Given information:
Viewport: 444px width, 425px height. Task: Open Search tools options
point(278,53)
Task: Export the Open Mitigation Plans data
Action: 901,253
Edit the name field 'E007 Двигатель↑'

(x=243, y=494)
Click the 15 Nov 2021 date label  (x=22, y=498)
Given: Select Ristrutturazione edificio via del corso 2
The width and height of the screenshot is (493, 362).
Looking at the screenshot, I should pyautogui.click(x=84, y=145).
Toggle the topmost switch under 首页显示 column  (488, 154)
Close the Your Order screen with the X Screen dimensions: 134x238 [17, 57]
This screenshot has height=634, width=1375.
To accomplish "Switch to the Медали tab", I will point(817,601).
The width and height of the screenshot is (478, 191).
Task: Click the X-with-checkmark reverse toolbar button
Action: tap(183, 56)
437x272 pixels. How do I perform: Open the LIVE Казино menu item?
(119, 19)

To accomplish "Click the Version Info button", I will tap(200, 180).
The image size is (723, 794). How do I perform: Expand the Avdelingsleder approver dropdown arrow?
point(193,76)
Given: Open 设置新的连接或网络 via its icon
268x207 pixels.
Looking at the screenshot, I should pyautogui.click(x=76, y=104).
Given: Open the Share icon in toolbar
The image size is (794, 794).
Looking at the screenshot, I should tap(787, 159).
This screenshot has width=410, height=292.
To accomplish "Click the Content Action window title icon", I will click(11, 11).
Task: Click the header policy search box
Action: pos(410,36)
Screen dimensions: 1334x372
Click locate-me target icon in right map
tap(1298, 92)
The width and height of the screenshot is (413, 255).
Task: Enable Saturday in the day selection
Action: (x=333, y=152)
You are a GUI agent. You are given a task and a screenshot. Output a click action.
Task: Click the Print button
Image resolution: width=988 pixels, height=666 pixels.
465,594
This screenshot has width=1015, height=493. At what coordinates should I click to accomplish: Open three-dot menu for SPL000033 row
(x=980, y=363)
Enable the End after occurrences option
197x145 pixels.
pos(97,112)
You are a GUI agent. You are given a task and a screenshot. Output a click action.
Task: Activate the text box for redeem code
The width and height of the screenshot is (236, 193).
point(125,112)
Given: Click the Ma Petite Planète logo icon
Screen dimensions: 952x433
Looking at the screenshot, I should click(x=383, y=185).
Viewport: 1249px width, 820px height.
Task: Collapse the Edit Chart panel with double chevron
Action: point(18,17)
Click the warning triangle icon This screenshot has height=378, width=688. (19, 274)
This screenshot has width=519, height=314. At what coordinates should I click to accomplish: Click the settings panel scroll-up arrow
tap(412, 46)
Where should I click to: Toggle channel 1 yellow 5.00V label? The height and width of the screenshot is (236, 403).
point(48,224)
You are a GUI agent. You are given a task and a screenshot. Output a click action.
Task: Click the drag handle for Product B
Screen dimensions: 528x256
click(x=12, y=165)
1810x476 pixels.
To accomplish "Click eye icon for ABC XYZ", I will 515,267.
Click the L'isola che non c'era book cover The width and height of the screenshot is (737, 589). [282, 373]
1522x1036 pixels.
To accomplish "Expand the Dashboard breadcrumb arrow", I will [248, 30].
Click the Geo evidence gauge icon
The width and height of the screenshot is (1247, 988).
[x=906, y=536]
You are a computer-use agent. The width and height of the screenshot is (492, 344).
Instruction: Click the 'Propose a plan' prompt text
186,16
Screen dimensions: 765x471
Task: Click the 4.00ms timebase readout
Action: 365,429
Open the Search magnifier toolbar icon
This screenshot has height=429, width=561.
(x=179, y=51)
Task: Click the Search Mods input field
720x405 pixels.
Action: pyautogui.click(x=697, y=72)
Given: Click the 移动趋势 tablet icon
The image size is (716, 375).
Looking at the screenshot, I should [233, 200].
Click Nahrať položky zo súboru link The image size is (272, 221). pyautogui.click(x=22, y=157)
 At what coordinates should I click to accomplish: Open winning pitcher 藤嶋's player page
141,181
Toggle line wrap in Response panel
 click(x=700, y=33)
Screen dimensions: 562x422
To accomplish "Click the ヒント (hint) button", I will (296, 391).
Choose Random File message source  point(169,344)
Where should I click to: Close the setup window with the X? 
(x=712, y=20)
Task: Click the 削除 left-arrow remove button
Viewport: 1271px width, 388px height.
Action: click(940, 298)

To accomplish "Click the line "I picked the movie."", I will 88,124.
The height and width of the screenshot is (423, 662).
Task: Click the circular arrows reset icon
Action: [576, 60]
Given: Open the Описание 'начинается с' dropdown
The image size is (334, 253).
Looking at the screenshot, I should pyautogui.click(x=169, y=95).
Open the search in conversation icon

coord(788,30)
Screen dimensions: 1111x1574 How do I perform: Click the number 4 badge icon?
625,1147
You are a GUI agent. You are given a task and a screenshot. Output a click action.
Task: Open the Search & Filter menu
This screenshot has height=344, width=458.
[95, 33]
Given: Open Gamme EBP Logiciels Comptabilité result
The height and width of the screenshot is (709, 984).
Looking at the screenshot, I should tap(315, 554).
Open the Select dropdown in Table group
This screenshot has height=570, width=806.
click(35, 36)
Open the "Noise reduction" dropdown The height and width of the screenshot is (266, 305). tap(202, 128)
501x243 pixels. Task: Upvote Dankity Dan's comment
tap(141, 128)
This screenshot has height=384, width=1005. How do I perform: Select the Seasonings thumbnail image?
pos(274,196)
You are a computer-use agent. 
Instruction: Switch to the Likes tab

What you are asked to do: Every line above that holds the word "computer" is to be found and copied.

Task response:
You are a computer-use agent. The width and height of the screenshot is (492, 344).
You are a computer-use agent. 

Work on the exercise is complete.